Structural determinants of the propofol binding site in HCN1

Around 10-25% of the global population suffers chronic pain. Chronic pain is defined as pain that outlasts the cue despite its termination and that persists for more than 12 weeks. The reasons for chronic pain are diverse but are often linked to pathological changes in the nervous system of the pain signal pathway resulting in the amplification of signals. A survey of chronic pain patients in Europe showed that 40% of the patients found their pain treatment insufficient. Since the causes of chronic pain are multifaceted, the classical therapeutic regime needs to be expanded and tailored to the patients to ensure effective treatment. In addition to their sedative effect, anaesthetics such as propofol alleviate pain. The mechanism driving the analgetic action, however, is not fully understood. Propofol was shown to inhibit several ion channel types that are involved in pain signalling. Among those ion channels, HCN1 is of particular interest because it was shown to be upregulated in chronic pain. HCN1 channels belong to the hyperpolarization-activated cyclic nucleotide-gating ion channel family (HCN) comprising 4 members (HCN1-4). This channel family is crucial in generating pace-making signals in the heart and brain. Currently, there are no drugs available that target the HCN1 channel specifically while having no effect on the heart specific HCN4 channel. Therefore, HCN1 channels are not considered a suitable therapeutic target in pain treatment. In order to include the HCN1 channel in the treatment spectrum of chronic pain, the development of HCN1-specific compounds is needed. While propofol is not suited for pain medication, due to its lack of specificity and sedative effects, it might serve as template for future HCN1-specific drugs. This is because propofol inhibits the HCN1 channel more effectively than other members of the HCN-ion channel family. In this study we aim to localize the propofol binding site in the HCN1 channel. The identification of the structural elements that shape the propofol binding site will advance our understanding of the mechanism of action of propofol on this channel. This will be crucial for designing a HCN1-dircted drugs will increase the therapeutic range in pain management.
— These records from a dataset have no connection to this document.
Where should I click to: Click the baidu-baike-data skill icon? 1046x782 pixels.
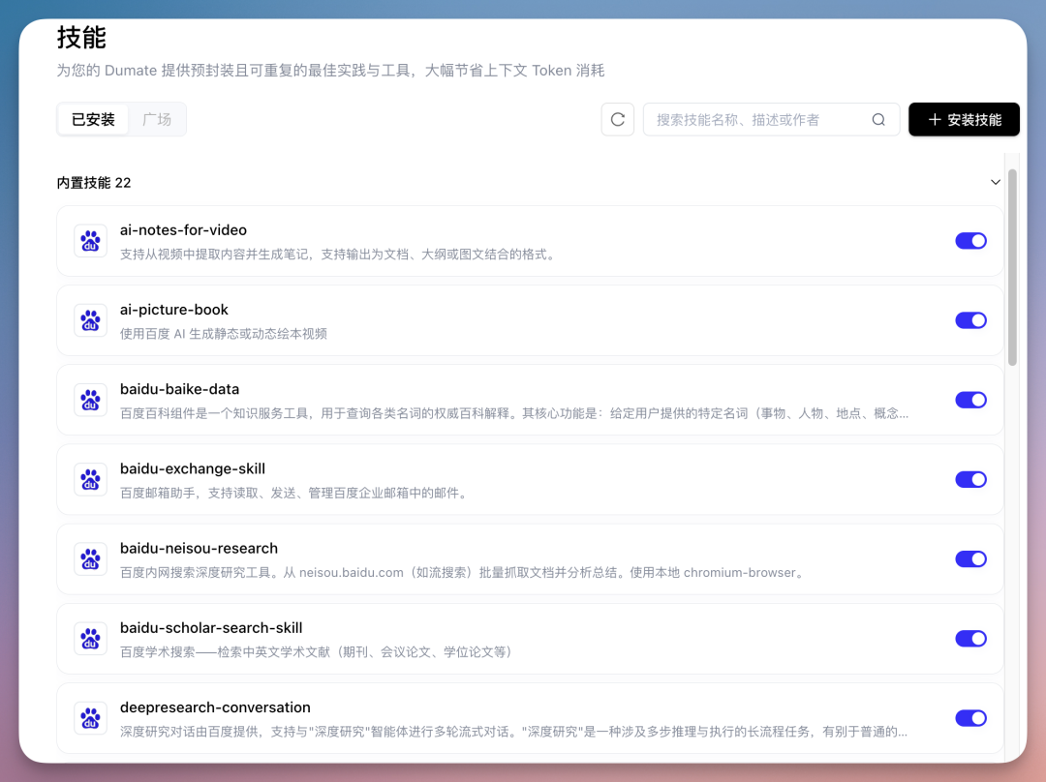pyautogui.click(x=90, y=400)
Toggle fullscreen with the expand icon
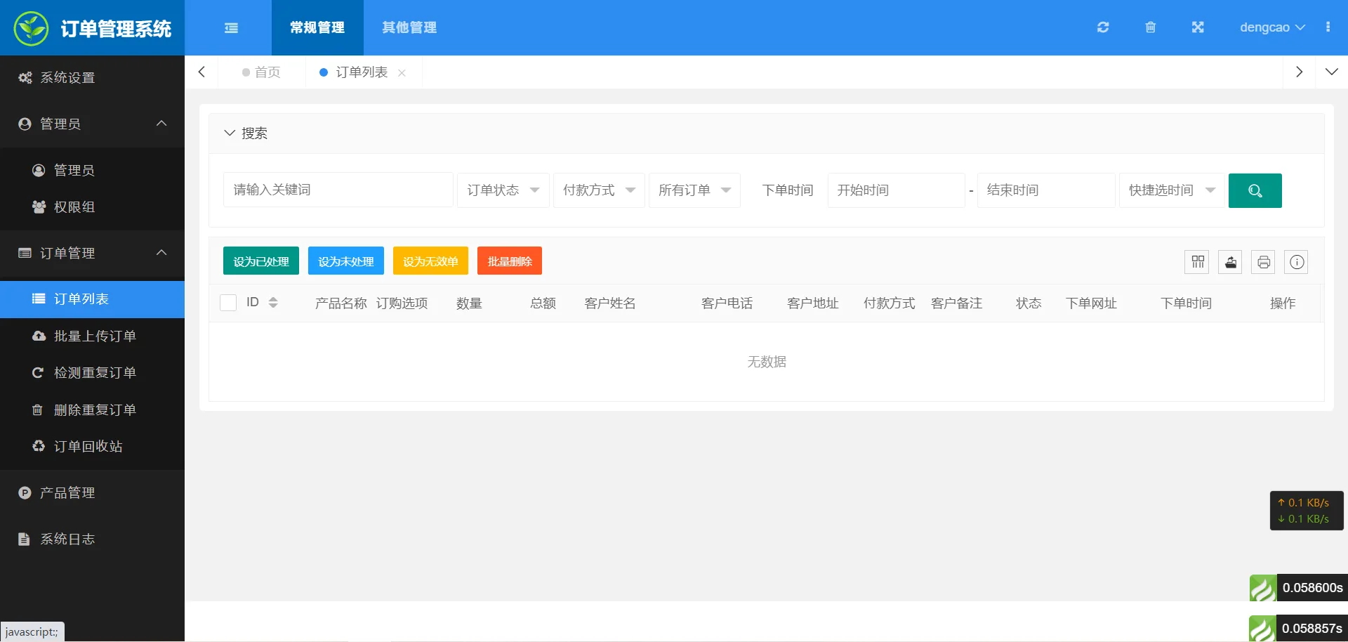 click(1198, 27)
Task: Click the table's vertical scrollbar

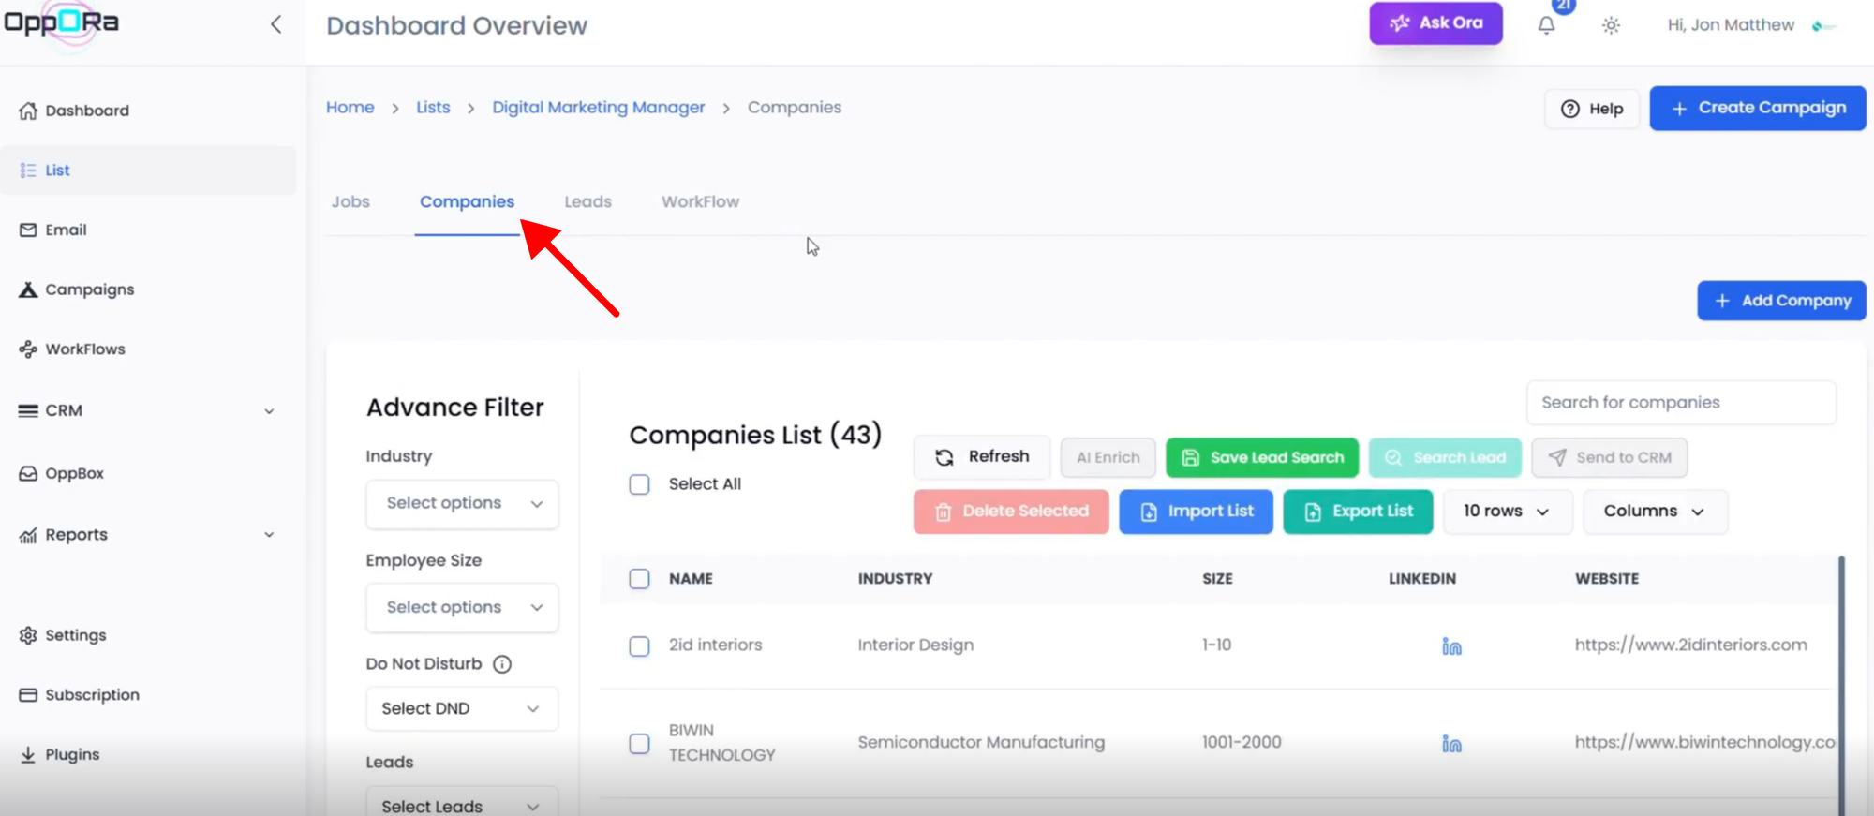Action: (x=1841, y=684)
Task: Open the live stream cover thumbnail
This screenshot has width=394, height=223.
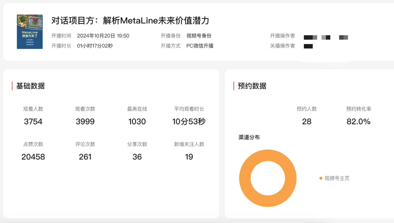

Around 10-25% of the global population suffers from chronic pain, which is defined as pain that persists for more than 12 weeks after the initial cause has resolved. The reasons for chronic pain are diverse, but it is often linked to pathological changes in the nervous system, resulting in the amplification of pain signals. A survey of chronic pain patients in Europe revealed that 40% found their pain treatment insufficient. Given the multifaceted nature of chronic pain, classical therapeutic approaches need to be expanded and tailored to individual patients to ensure effective treatment. In addition to their sedative effects, anesthetics such as propofol also alleviate pain. However, the mechanisms driving the analgesic action of propofol are not fully understood. Propofol has been shown to inhibit several ion channel types involved in pain signaling. Among these, HCN1 channels are of particular interest, as they are upregulated in chronic pain conditions. HCN1 channels belong to the hyperpolarization-activated cyclic nucleotide-gated ion channel family (HCN), which comprises four members (HCN1-4). This channel family is crucial for generating pacemaking signals in the heart and brain. Currently, there are no drugs available that specifically target HCN1 channels without affecting the heart-specific HCN4 channels, thus making HCN1 an unsuitable therapeutic target for pain treatment. The development of HCN1-specific compounds is therefore necessary to include HCN1 channels in the treatment spectrum for chronic pain. Propofol has been shown to inhibit HCN1 channels more efficiently than other isoforms of the same channel family. While propofol itself is unsuitable for pain medication due to its lack of specificity and sedative effects, we used it as a tool to identify unique binding sites on HCN1 channels. Our research demonstrated that propofol binds to a specific pocket delimited by helices of the voltage-sensing domain. Mutagenesis-based perturbation of the binding constituents rendered HCN1 channels insensitive to propofol, providing additional proof that the identified binding site is pharmacologically relevant. This binding site presents a promising target for the development of future drugs. Through drug-screening libraries targeting this site, we may discover new treatments for chronic pain that are both effective and selective.